Debugging My Way Out Performance Issues in Azure SQL Database
How I stopped Azure SQL Database from becoming unbearably slow at random times.
I have inherited a kind-of-legacy web API and I have been working on it for supporting a few pilot projects.
Recently, it decided to give me the best gift of all: sleepless nights trying to figure out performance issues. Sometimes, one single endpoint from the production API would become unbearably slow.
It would take minutes to fetch just a few bytes from the database, spiking its compute utilization to 100%. This would last hours, sometimes days, and go back to normal by itself.
Desperation led me to overcome my fear of asking questions on Stack Overflow and from there I got the tools to find the solution, quite quickly.

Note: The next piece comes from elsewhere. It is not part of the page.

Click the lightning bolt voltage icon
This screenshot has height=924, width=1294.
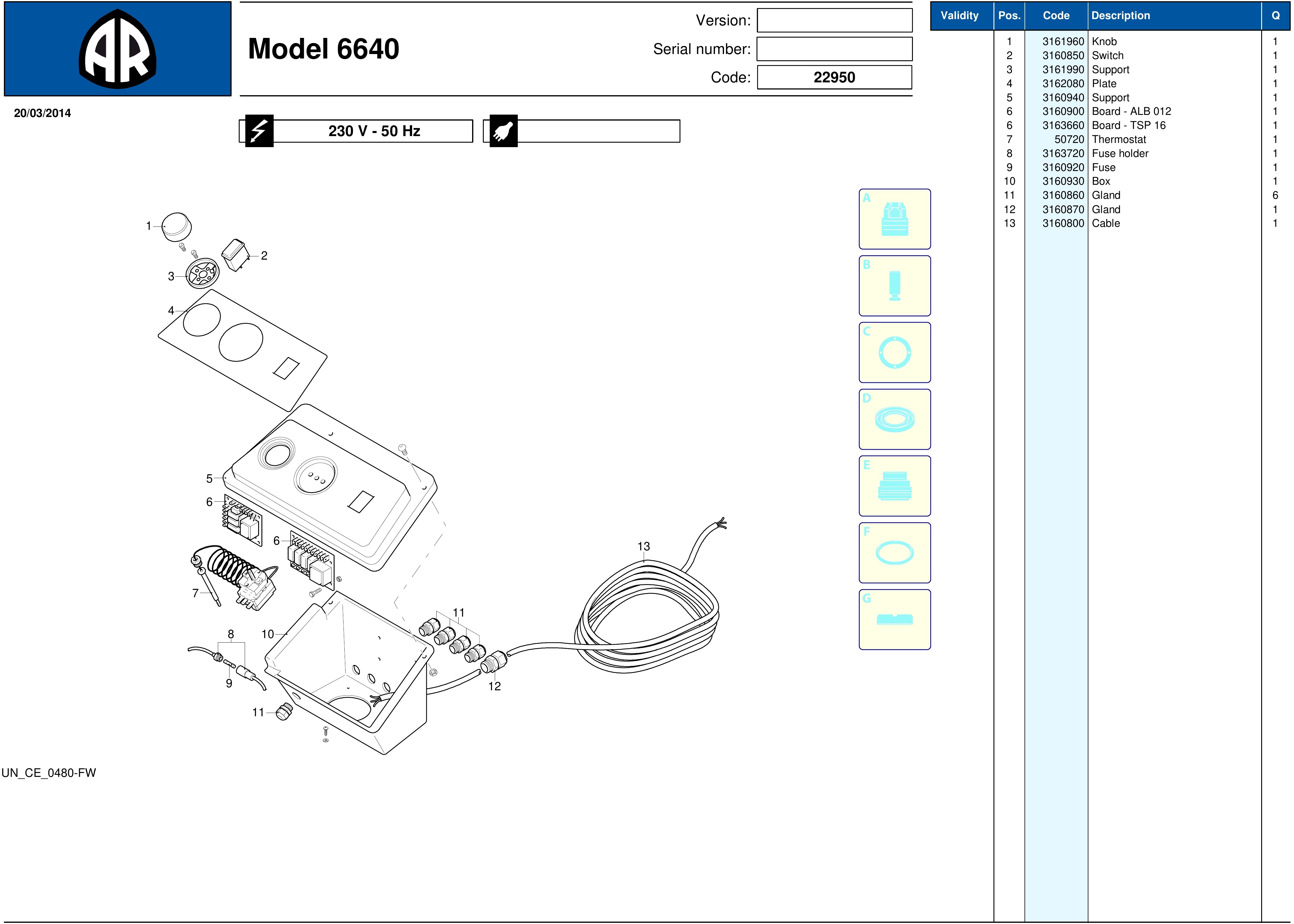tap(259, 131)
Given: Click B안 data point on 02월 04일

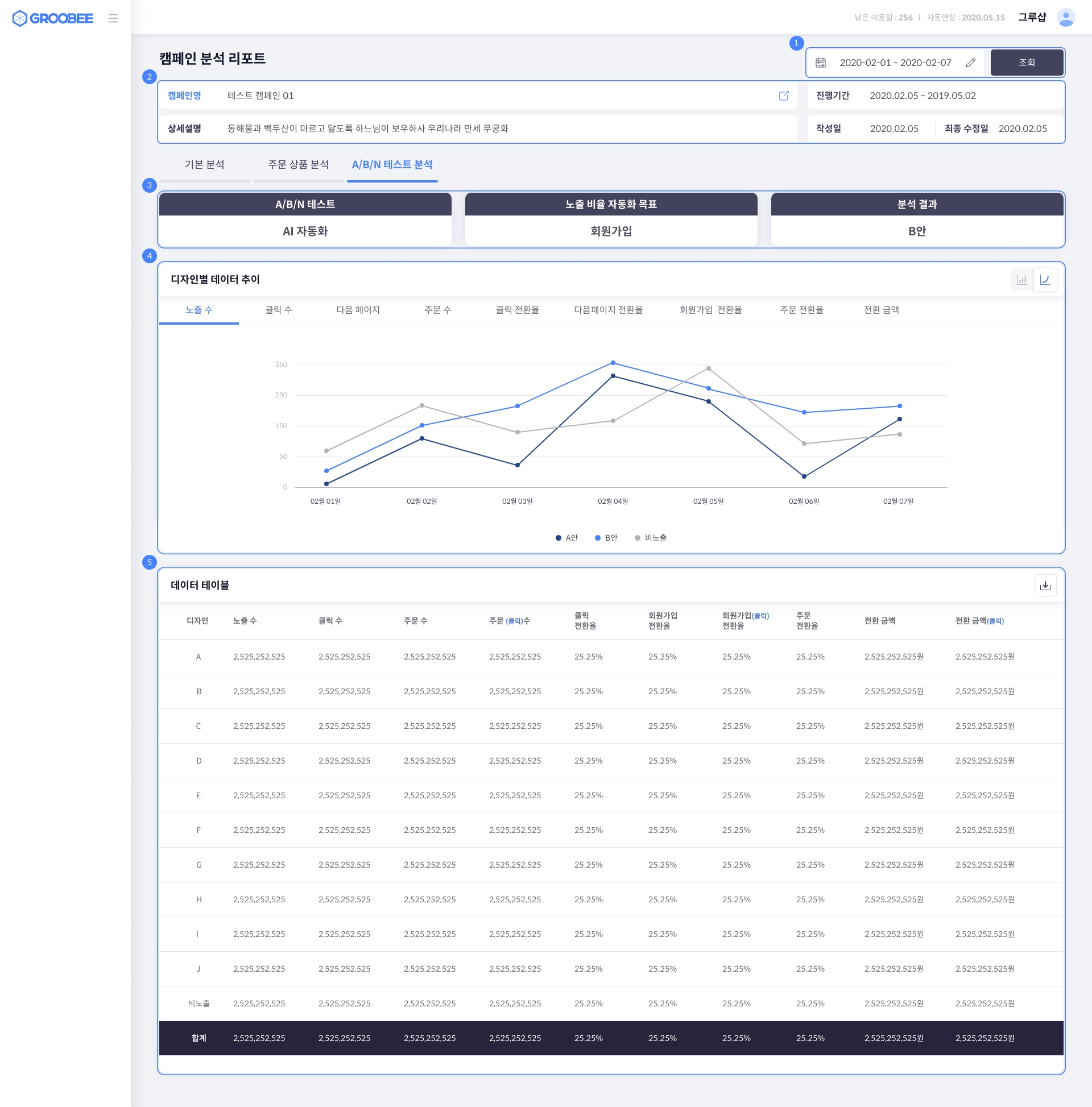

In this short article, I would like to run through the debugging process, tools and the solution I found. Hopefully, it will help other fellow developers overcoming their own problems!
The starting point
High-Level view of the architecture
The application involved the following two components:
- API: written in C# using .NET Framework 4.6. It leverages on Entity Framework 6.2 using a Code-First approach (in a nutshell, the domain models are C# classes that EF takes care of mapping to the database). The API is hosted as an Azure App service.
- Database: Azure SQL Database hosted in Azure (as a managed service) using the serverless plan, automatically scaling from 2 to 16 vCores.
The incriminated endpoint was trying to retrieve sensor data from the database, using the following query, executed around eight times. Each call was returning one single data point (timestamp and value). In normal times, the call took around one second. In bad times, it took a few minutes.
List<Measurement> result = CreateContext().Measurements
.Where(m => m.MeasurementSeries.SensorInfoID == sensorId)
.Where(m => m.MeasurementSeries.StartTime <= toTime && m.MeasurementSeries.EndTime >= fromTime)
.Where(m => m.Time > fromTime && m.Time <= toTime)
.OrderByDescending(m => m.Time)
Query causing the performance issue
The debugging: before Stack Overflow
It all started with the feared message on Teams: The app is unresponsive, could you look into that? Technically, it was not unresponsive. It was just a very small endpoint not responding in a reasonable time.
Maybe a bug was pushed in production? No, no one has touched the production code recently. Maybe IT downgraded our subscription? No, it is all good. DoS? No, zero CPU utilization both on the database and on the API side, and no request recorded from AppInsight, either.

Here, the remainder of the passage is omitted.